**WHAT YOU ARE ASKED TO DO:**
Find how many lines below mention "options". Nothing but the number is needed.

(Saved entries)
_ _ _ _ _

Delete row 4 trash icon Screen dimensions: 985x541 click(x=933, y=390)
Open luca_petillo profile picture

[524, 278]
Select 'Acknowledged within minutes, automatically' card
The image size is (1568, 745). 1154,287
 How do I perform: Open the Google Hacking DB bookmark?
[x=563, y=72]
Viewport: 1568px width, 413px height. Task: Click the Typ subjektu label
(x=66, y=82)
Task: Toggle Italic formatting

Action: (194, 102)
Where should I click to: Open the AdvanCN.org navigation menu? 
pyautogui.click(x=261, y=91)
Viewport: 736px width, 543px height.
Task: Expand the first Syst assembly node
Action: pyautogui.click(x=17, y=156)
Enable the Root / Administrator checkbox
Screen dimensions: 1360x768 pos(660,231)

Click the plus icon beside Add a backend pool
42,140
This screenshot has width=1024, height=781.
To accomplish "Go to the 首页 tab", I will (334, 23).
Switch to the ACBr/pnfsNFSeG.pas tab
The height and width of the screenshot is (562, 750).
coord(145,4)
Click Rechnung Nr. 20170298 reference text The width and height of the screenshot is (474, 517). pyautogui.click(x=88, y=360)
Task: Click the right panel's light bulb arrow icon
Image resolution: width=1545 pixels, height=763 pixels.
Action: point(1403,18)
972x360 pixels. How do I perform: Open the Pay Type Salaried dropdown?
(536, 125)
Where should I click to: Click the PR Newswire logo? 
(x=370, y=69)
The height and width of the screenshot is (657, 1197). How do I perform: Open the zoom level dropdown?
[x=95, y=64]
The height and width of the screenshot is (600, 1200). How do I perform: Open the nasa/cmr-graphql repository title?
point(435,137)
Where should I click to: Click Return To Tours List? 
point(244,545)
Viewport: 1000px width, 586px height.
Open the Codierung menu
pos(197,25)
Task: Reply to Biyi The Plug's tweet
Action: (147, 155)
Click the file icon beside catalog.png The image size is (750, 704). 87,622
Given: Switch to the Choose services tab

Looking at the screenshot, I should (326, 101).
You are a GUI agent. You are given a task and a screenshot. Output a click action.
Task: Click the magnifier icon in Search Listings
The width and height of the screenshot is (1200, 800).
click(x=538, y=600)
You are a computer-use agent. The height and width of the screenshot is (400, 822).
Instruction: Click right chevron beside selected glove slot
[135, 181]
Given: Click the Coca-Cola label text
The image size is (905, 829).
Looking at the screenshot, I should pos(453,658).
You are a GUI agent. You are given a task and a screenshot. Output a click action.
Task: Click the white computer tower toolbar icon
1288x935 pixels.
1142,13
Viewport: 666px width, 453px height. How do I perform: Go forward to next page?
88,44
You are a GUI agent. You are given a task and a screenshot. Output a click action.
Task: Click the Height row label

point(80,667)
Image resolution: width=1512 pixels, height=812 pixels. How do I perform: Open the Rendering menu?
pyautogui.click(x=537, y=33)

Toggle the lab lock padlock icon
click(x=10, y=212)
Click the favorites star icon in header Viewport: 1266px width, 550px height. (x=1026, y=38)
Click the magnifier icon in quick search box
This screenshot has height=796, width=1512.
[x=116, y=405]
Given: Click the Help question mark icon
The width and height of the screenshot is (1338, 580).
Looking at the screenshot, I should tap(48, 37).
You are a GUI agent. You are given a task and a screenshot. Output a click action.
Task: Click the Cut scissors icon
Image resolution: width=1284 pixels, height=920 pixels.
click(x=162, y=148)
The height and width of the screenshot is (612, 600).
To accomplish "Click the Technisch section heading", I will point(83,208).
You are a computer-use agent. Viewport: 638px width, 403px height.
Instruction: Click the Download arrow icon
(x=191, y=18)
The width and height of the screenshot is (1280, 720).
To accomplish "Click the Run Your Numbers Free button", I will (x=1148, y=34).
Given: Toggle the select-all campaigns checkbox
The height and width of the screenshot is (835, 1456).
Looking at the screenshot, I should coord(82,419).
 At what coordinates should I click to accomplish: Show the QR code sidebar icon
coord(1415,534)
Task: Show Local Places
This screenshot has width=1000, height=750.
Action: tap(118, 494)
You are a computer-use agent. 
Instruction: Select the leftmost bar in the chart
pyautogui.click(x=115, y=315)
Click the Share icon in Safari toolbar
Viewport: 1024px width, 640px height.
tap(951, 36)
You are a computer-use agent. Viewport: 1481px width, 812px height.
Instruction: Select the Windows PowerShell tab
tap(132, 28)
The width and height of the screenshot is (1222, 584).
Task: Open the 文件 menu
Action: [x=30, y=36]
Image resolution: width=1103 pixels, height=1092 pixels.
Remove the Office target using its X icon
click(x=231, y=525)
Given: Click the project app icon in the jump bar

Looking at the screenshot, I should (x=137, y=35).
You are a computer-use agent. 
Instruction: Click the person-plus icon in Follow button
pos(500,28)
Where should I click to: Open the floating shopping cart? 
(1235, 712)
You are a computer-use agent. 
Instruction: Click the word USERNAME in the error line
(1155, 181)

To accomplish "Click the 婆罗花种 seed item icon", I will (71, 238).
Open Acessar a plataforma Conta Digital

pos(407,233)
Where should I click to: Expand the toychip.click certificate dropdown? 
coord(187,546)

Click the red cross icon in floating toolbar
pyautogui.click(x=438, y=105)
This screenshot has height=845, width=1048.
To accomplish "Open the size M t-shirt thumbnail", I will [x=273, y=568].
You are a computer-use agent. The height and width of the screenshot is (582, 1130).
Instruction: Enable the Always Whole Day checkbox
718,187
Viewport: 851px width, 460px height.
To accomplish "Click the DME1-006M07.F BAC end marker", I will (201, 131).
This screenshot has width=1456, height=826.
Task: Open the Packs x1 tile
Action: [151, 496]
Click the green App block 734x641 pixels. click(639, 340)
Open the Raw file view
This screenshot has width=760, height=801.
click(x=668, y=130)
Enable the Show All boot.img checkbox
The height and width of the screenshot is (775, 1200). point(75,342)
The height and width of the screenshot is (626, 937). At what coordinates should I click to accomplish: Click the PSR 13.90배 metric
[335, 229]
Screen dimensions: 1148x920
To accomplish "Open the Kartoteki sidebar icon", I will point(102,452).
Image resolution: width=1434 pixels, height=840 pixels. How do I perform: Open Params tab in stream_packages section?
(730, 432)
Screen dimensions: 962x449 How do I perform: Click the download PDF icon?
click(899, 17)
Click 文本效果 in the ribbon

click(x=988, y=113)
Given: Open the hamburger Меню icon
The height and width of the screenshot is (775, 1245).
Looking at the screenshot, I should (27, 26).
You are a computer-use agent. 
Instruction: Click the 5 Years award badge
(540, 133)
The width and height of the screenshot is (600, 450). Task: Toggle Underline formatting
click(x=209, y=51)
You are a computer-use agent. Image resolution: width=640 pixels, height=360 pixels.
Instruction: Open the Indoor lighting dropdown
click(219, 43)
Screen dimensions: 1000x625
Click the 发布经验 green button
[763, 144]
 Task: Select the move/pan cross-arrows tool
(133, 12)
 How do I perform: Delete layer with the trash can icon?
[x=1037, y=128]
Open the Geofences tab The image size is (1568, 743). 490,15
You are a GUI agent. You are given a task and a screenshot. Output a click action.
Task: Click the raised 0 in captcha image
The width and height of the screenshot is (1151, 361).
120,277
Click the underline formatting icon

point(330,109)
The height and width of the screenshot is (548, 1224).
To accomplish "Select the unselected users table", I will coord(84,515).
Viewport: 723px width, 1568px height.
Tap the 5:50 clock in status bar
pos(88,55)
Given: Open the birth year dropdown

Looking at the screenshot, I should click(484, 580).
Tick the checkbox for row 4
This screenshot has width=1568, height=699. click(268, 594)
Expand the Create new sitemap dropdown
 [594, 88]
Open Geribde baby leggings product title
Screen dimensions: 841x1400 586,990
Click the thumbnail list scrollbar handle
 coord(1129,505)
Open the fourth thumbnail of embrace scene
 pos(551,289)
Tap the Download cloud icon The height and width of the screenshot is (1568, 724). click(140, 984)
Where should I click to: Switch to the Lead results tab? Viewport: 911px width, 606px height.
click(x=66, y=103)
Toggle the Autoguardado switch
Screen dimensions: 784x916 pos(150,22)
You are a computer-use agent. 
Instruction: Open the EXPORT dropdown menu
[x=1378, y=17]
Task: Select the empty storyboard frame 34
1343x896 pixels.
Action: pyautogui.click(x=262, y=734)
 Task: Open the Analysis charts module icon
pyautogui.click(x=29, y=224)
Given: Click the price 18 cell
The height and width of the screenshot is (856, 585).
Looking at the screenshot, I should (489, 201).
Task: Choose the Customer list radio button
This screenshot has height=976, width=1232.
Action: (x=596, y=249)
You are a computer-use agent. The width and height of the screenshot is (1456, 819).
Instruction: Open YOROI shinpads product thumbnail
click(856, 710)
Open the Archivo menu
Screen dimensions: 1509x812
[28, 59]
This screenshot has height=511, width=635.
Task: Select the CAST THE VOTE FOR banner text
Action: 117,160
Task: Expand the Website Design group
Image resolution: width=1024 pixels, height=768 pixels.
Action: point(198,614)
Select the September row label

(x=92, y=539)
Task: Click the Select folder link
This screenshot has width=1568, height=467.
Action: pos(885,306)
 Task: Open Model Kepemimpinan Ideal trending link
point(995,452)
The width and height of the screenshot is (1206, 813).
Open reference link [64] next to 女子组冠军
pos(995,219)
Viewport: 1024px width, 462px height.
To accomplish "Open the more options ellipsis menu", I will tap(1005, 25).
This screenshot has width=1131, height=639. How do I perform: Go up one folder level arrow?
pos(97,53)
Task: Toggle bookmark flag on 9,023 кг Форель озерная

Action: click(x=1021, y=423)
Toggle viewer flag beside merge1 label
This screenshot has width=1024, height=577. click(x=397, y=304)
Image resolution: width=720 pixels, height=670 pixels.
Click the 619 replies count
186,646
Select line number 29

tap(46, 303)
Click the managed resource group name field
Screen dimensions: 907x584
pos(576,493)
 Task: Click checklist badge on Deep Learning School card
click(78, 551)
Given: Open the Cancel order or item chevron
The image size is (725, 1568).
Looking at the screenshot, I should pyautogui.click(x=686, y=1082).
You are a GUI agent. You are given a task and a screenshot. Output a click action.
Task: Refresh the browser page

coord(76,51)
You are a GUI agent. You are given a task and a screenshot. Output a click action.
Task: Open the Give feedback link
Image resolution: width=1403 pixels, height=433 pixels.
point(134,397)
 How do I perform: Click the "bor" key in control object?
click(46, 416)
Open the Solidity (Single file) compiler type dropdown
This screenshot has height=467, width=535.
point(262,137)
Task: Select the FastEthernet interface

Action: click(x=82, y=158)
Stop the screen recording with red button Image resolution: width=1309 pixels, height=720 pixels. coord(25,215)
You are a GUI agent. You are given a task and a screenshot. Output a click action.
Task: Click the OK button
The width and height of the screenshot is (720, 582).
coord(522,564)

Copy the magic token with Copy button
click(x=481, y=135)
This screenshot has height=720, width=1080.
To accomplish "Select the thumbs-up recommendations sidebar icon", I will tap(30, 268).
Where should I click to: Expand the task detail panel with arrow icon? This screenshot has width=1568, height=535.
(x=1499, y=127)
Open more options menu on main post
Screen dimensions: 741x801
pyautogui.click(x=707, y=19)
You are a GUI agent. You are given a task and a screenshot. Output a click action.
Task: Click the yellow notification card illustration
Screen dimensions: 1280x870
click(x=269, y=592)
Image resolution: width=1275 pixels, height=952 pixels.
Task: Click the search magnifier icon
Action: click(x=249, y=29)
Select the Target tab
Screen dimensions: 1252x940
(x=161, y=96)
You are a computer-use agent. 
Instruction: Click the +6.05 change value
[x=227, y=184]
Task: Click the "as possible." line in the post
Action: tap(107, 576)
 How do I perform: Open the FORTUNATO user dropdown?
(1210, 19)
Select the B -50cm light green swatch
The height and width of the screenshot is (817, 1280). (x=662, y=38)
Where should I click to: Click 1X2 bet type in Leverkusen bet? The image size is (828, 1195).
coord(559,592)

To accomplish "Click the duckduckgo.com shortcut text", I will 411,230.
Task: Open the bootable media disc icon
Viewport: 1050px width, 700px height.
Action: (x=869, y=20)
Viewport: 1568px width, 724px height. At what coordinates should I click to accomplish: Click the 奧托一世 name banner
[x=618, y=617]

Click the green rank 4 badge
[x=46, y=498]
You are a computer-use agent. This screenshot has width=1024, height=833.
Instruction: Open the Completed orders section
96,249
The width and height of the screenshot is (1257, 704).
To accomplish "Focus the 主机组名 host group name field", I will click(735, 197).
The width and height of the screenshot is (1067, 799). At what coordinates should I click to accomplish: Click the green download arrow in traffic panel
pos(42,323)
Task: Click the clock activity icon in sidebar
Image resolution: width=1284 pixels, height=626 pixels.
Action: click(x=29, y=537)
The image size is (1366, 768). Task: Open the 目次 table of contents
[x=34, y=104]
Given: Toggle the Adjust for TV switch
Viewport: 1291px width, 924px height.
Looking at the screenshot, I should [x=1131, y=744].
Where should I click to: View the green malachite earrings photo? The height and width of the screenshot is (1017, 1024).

_ _ _ _ _

**SOLUTION:**
2